>> START Passage given

Employee Benefits Update - December 2014

Recent Law & Regulation Updates

2015 PLAN LIMITATIONS

The IRS released on October 23rd the updated qualified retirement plan limits for 2015. Please see our full chart showing all the relevant limits for 2015 and the prior 5 years at the bottom of this newsletter.

INHERITED IRAS LOSE BANKRUPTCY PROTECTION

The U.S. Supreme Court dealt a major setback to owners of inherited IRAs this summer. In Clark v. Rameker, the Court unanimously ruled that inherited IRAs are not “retirement funds” that remain exempt from the inherited IRA owner’s creditors in bankruptcy, leaving owners of these IRAs exposed to serious losses if they find themselves in bankruptcy court. Inherited IRAs can accumulate significant assets if the IRA originated from a rollover of a qualified retirement plan—such as a 401(k)—given the much higher annual contribution limits of qualified plans.

>> END Passage given

• What is asked:
Answer these questions from the benefits update above:
(a) On what date did the IRS release the updated qualified retirement plan limits for 2015?
(b) Which Supreme Court case ruled on whether inherited IRAs are exempt from creditors in bankruptcy?
(c) Where in the newsletter is the full chart of limits located?

>> START Data

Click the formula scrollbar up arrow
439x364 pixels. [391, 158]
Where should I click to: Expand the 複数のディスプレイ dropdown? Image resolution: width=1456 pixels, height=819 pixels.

>> END Data

• Solution below:
(a) October 23rd
(b) Clark v. Rameker
(c) At the bottom of the newsletter